February 9, 2007


And the man behind the brand is...
William Upjohn

In the late 1880s pills prescribed by doctors were so hard a hammer couldn't crack their protective shells. Such pills not only did not dissolve in the stomach but were often passed by the patient without any medicinal benefit whatsoever.

In 1885 32-year old Dr. William Erastus Upjohn patented a tedious process which would revolutionize the drug industry. Dr. Upjohn's new "friable" pill crumpled under the pressure of a thumb. The patent didn't reveal Upjohn's process which remained secret for decades.

Upjohn, a graduate of the University of Michigan, had been practicing medicine in rural Hastings, Michigan for a decade when he introduced his friable pill.
In 1886 he formed the Upjohn Pill and Granule Company in Kalamazoo with his brother Henry. Henry died a year later of typhoid fever but two other brothers, Frederick Lawrence and James Townley, soon joined the business.

Upjohn's first price list featured 186 pill formulas. He was a tireless promoter of his products. He developed the graphic image of a thumb crushing a pill, which became a widely-recognized trademark. He appeared at the 1893 Chicago World's Fair handing out souvenirs at his exhibit in front of an enormous bottle filled with colored pills. By 1900 Upjohn was selling 2000 items.

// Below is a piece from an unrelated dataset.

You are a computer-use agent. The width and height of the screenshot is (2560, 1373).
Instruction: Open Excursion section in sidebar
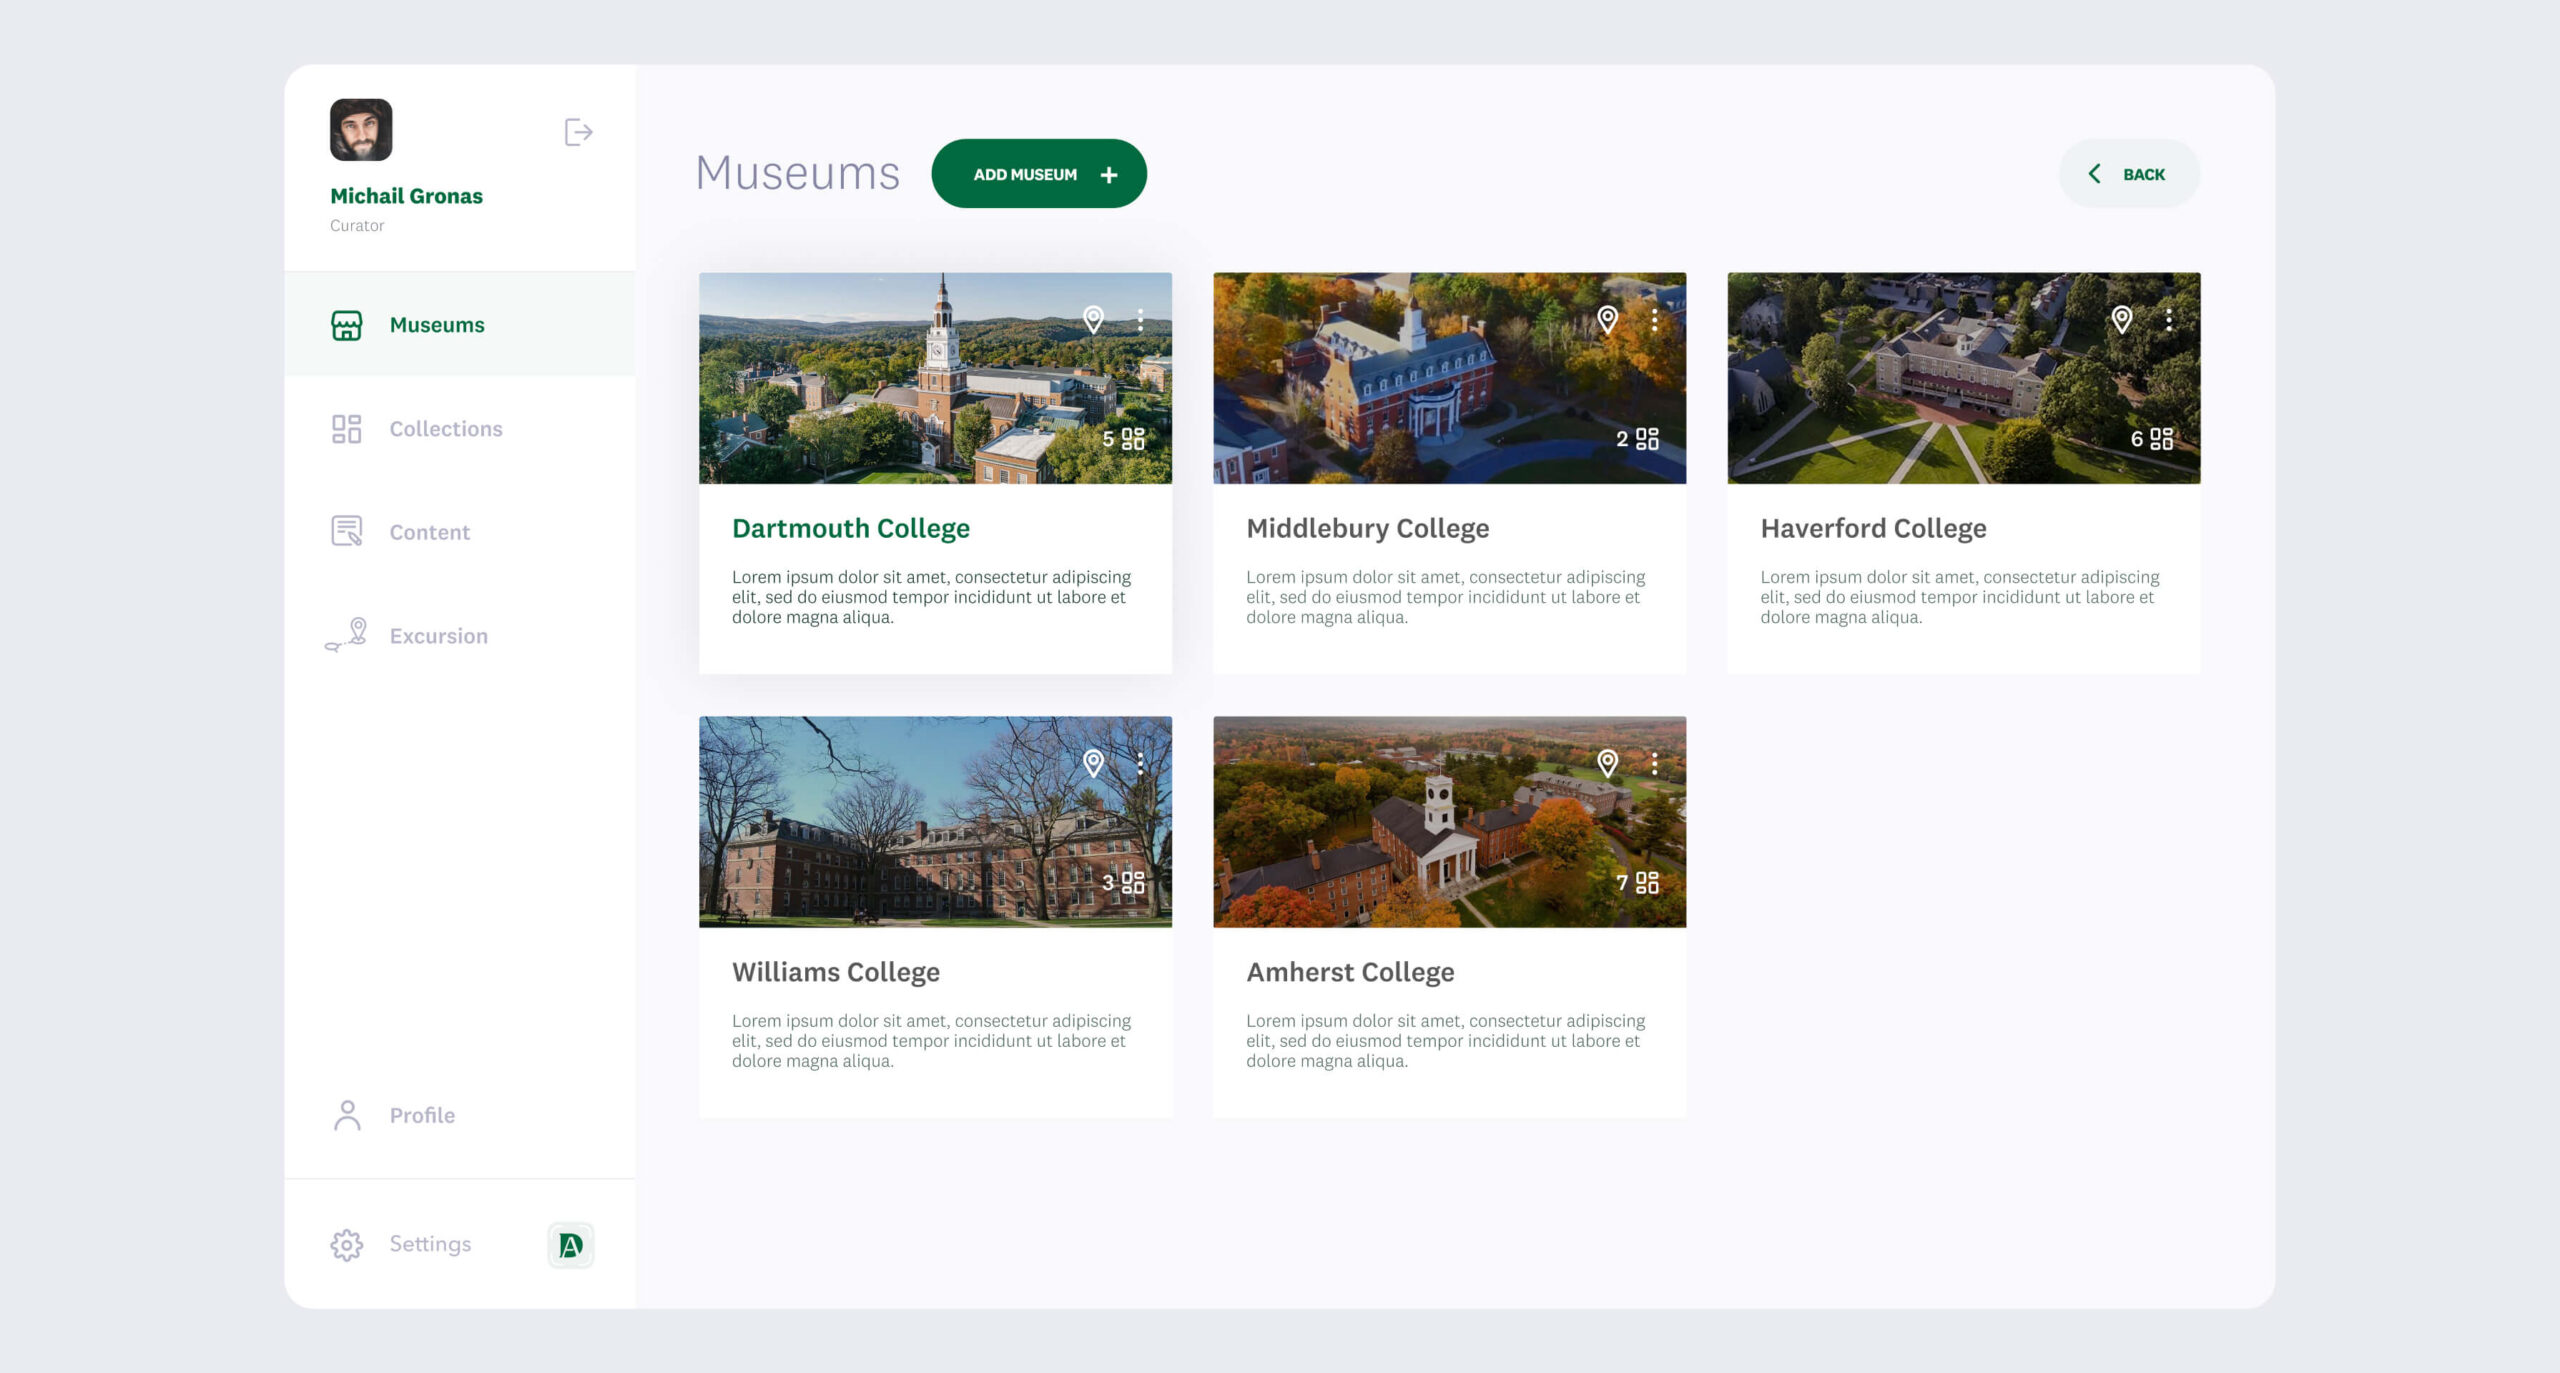click(x=438, y=636)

By that time medicine in tablet form, even more digestible than Upjohn's pills, began to appear. Upjohn formed a Tablet Department and sought a new company star to replace the friable pill. Company chemists developed a tasteless laxative they called "Phenolax." W.E. Upjohn suggested Phenolax would work better as a flavored tablet and in 1908 the pink, mint-flavored laxative hit the market. By 1914 Upjohn was selling 100 million Phenolax tablets a year.

Squabbles among the brothers led W.E. Upjohn to buy out his brothers in 1910 with money borrowed from banks. For several years, despite the phenomenal success of Phenolax, Upjohn scrambled to meet his obligations. In 1913 he began the evolution into a research-based pharmaceutical firm with the hiring of Dr. Frederick W. Heyl from the University of Wyoming. The first product from the research team was an oral digitalis in 1919, quickly followed by Citrocarbonate,
a pleasant acid alkalizer, and Characol, a cherry flavor cough syrup.

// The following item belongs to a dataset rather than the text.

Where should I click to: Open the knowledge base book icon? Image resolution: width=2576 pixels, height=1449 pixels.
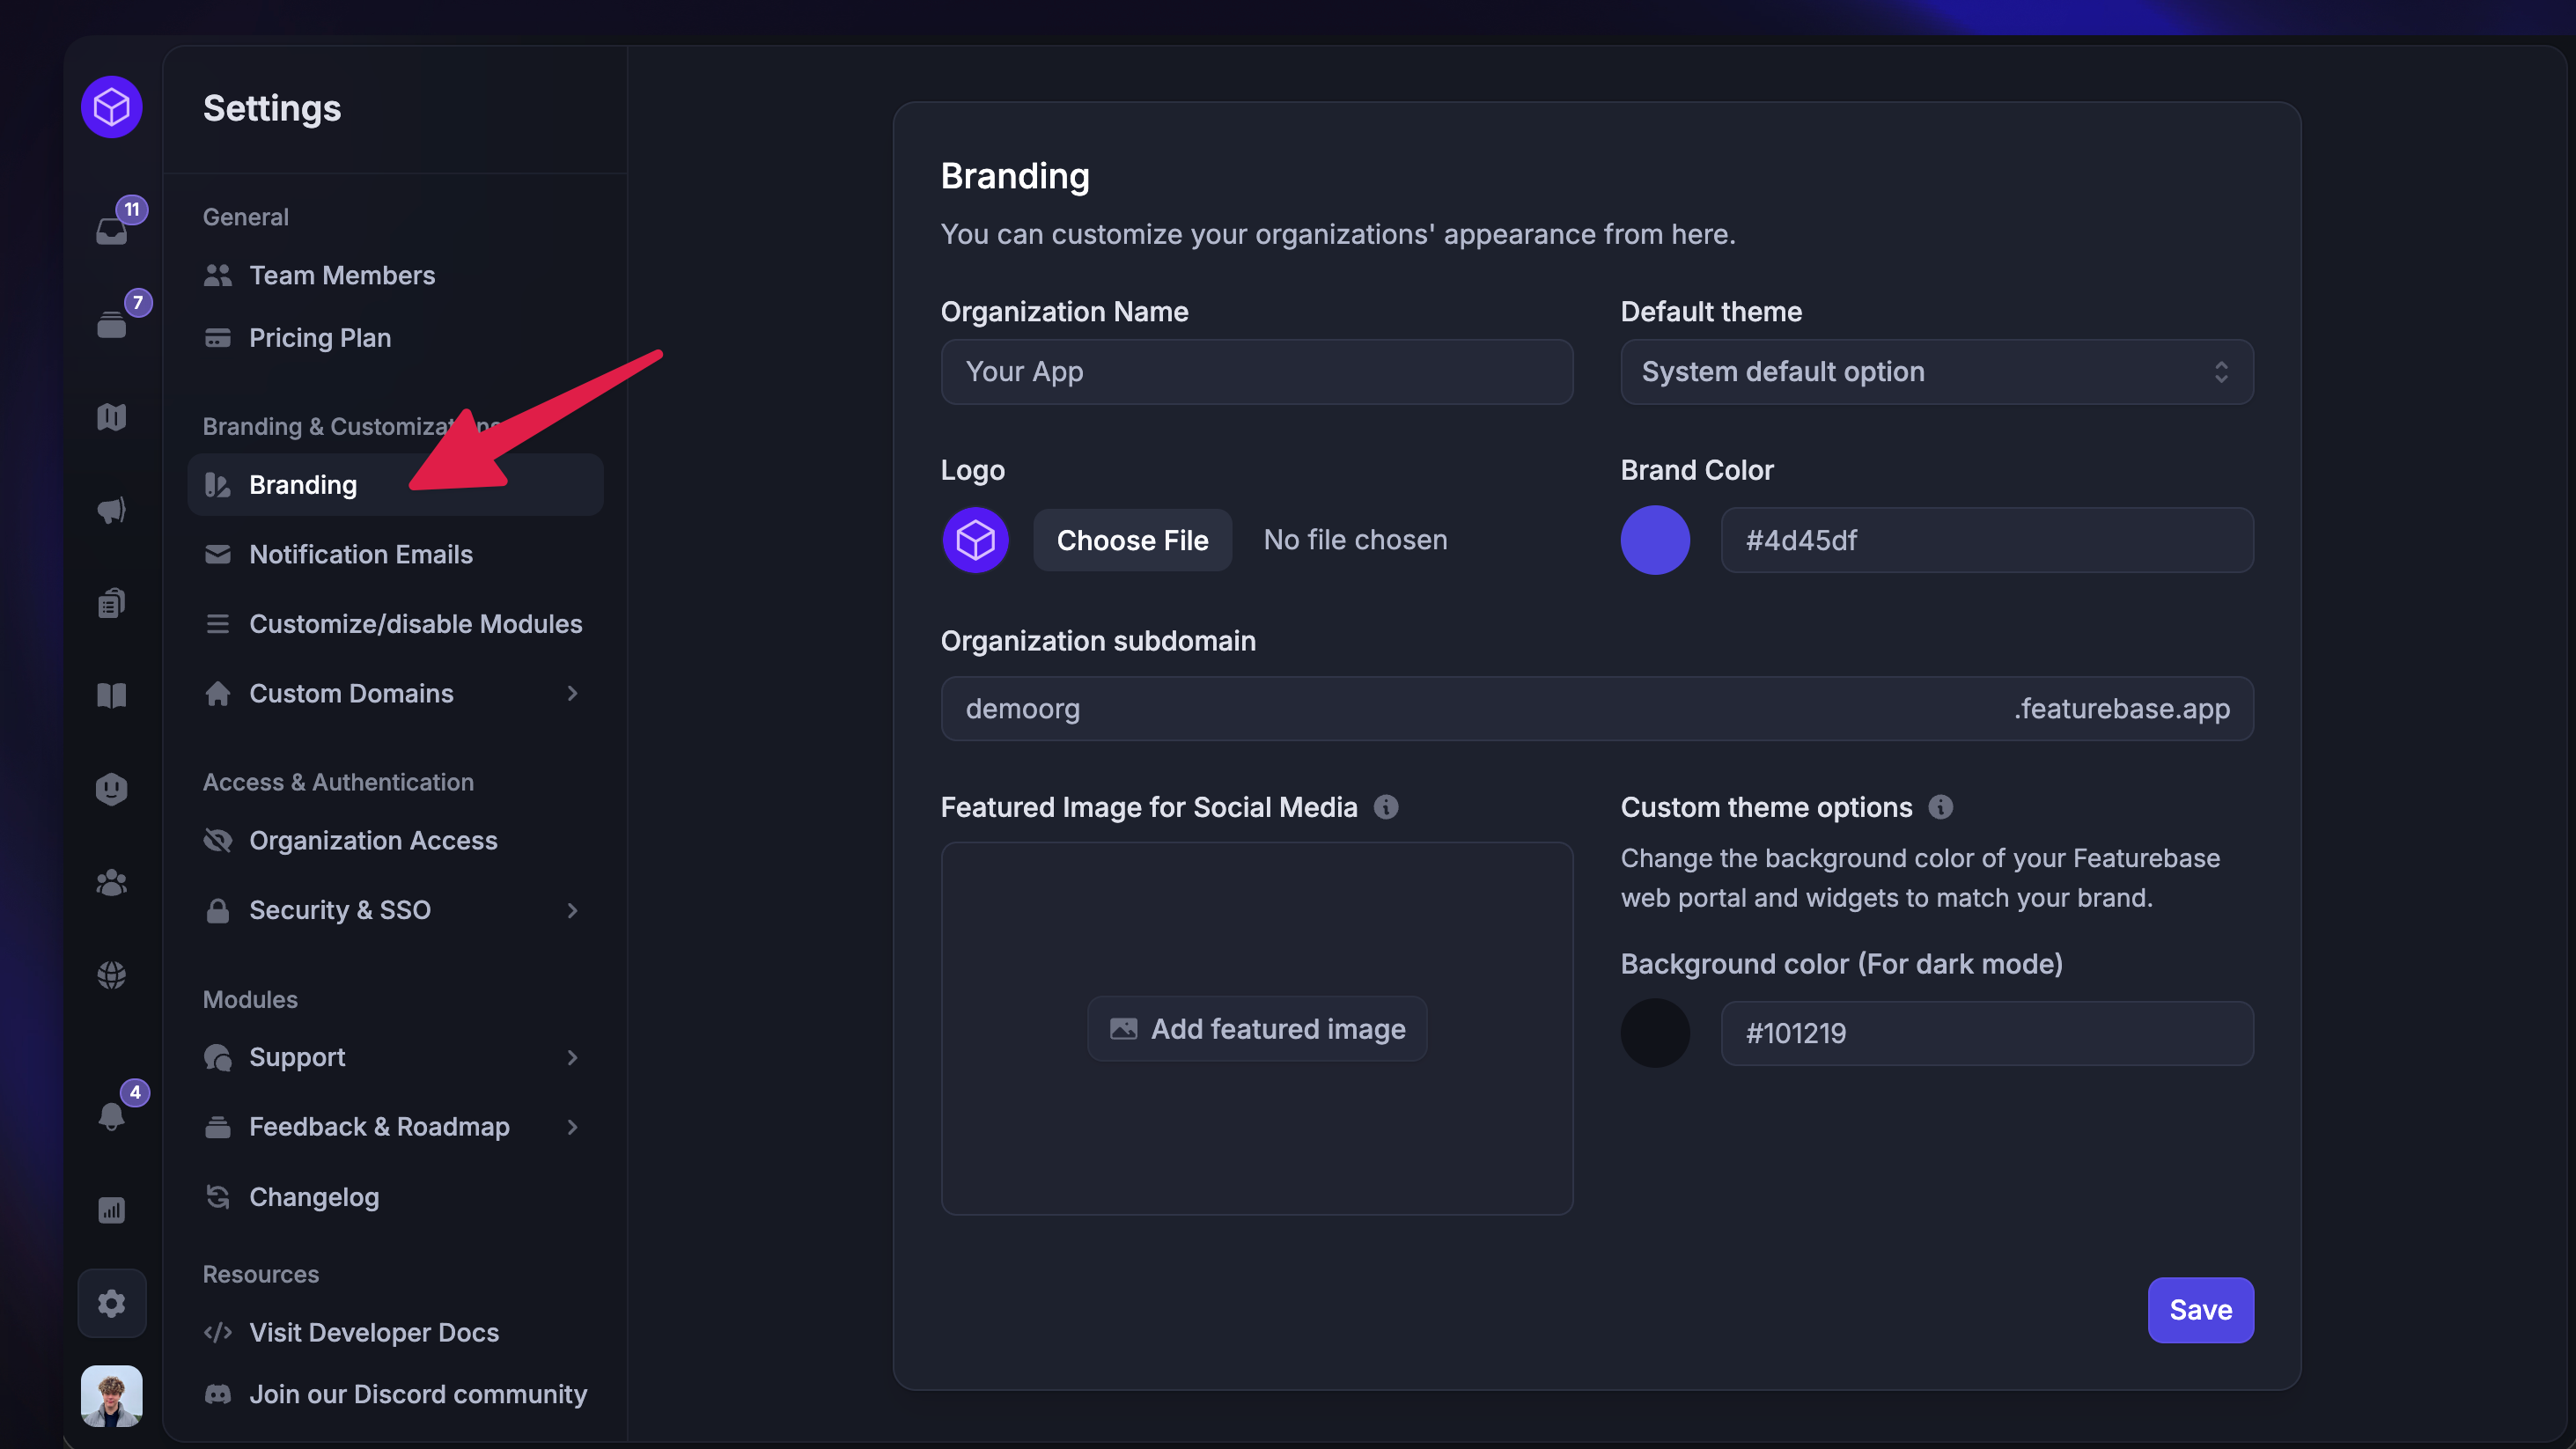tap(111, 695)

Upjohn turned over most of the daily operations of the business in the 1920s. He spent most of his time in his later business years guaranteeing his family successor in the pharmaceutical firm. His son worked shortly as president but died of an embolism in 1928. Eventually an Upjohn nephew took over the company.

An avid gardener, Upjohn grew 650 varieties of peonies at his Kalamazoo estate and authored a book on flowers. He shortened the work day at the Upjohn Company in the summers, partly so employees could water lawns and tend home gardens.

To enjoy the increased leisure time of his employees Upjohn donated funds for the Milham Park Municipal Golf Course. He built a 17-acre park and was instrumental in the local cultural and religious community. He served in Kalamazoo city politics for a time and in 1926 organized the W.E. Upjohn Civic Trust.

During the Depression Upjohn bought 1200 acres to be converted into a farm where the jobless could work individual farm plots. In 1932 after a late autumn visit to Upjohn Richland Farms he came down with a chest cold which rapidly progressed to pneumonia.

He died soon after at the age of 79. "Hearts and flags of the city were at half-mast," reported the newspapers as Kalamazoo mourned its "first citizen."